PDF’s specification was published and available for unencumbered use since the initial launch of PDF in 1993. Over time, the flexibility and rich capability of PDF technology facilitated diverse applications for a wide variety of market segments, and from time to time these specifications are interpreted differently by different vendors, sometimes causing customer confusion.

Since it is a complex format, and since PDF’s reliability is at the core of the format’s value proposition, standardized creation and processing of PDF data structures is of value to any PDF developer.

PDF/A itself is complex

It does not help that the PDF/A standard comes in 3 different versions (technically known as “parts”), 3 conformance levels, relies on two different PDF specifications, has two technical corrigenda and refers to over a dozen other external specifications such as fonts, ICC profiles, image compression, XML and others. Since broken fonts or invalid ICC profiles embedded into a PDF document could be as critical for long term preservation as missing metadata or inconsistent use of color models, from the user’s perspective, these specifications need to be addressed as well.
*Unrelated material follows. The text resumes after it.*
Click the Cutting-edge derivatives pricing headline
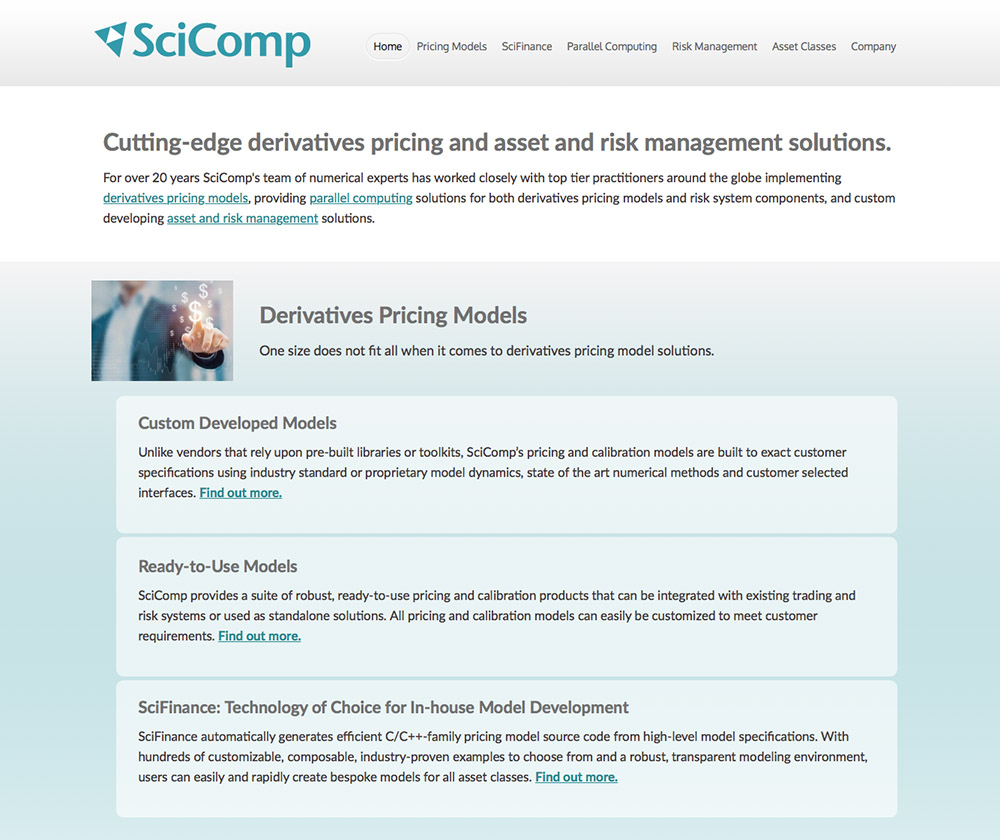Viewport: 1000px width, 840px height. point(496,142)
PDF/A validation in particular needs to meet very specific standards

The PDF/A standard aims for long-term (100+ years!) preservation of electronic documents. This means that the results of the validation performed today might be relevant long time after. This fact implies a much more formal analysis of requirements.
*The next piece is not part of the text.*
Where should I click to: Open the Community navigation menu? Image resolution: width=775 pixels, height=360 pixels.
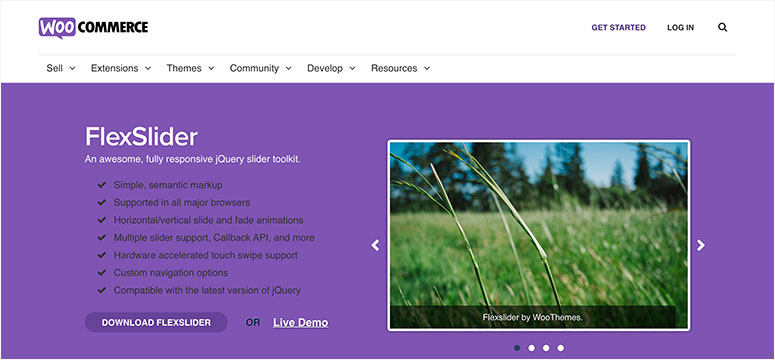[x=260, y=68]
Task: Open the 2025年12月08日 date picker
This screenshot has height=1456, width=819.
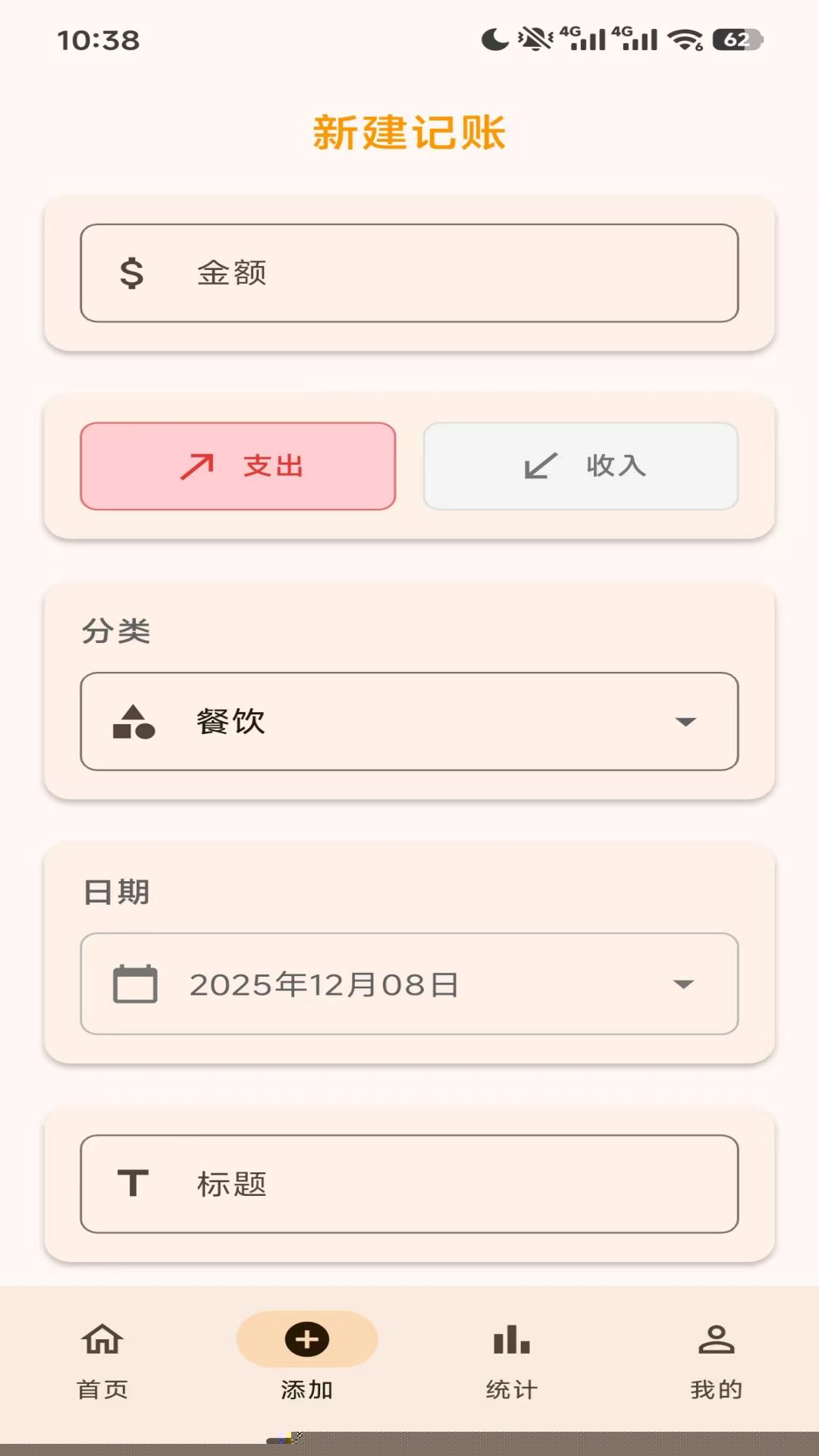Action: (325, 984)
Test corpora as a starting point

The first necessary step in formal analysis of PDF/A requirements is to identify all potential violations and generate a suite of test files which cover every PDF/A requirement. The initial step in this direction was taken back to 2008, when the Isartor Test Suite for PDF/A-1b was created through the joint efforts of PDF Association members. This was followed by other corpora, totalling a collection of 323 atomic test files.

The initial analysis of veraPDF consortium shows that extra 500 test files need to be generated to fill the remaining gap for all PDF/A versions and levels. This is an open, deliberative and consensus-driven process involving the PDF developer community through the PDF Association’s PDF Validation Technical Working Group (TWG), and of course, the work of QA engineers to generate real test files.

veraPDF’a goal is to become the commonly accepted PDF/A Conformance Checker, so the process for its development must be highly responsive to industry concerns at first instance and at the lowest-possible level of engagement. Accordingly, all test files go through a thorough acceptance process:

  • Initial discussions of border cases by the TWG
  • Creation and submission of initial drafts of test files to a public github repository
  • Internal presentation of these files to the TWG for review and discussion
  • Finally, their formal acceptance months later

This model maximizes veraPDF’s engagement with the industry that produces, edits and displays PDF documents. Ensuring that commercially-interested parties have ample opportunity to have their concerns heard and resolved in an open manner is critical to establishing the credibility and acceptance veraPDF requires for success.

Abstract validation model

In parallel with test corpora creation, veraPDF is formalizing all validation rules to ensure they are as precise as, for example, XML Schemas, and easy to verify by PDF experts with different technical backgrounds. Since the first meetings of the veraPDF TWG it became clear that veraPDF needed a formalized validation model to cover all the requirements.

Based on further technical analysis, we came to the following architecture:

  • An abstract validation model consisting of object-oriented hierarchy of object types to be validated. Each object type contains a predefined inheritable set of simple properties as well as named links to lists of objects of other types.
  • A validation profile that lists all requirements for each object type, or validation rules in formal terminology. Each rule is a certain Boolean expression built from the object properties, elementary arithmetic, and Boolean operations.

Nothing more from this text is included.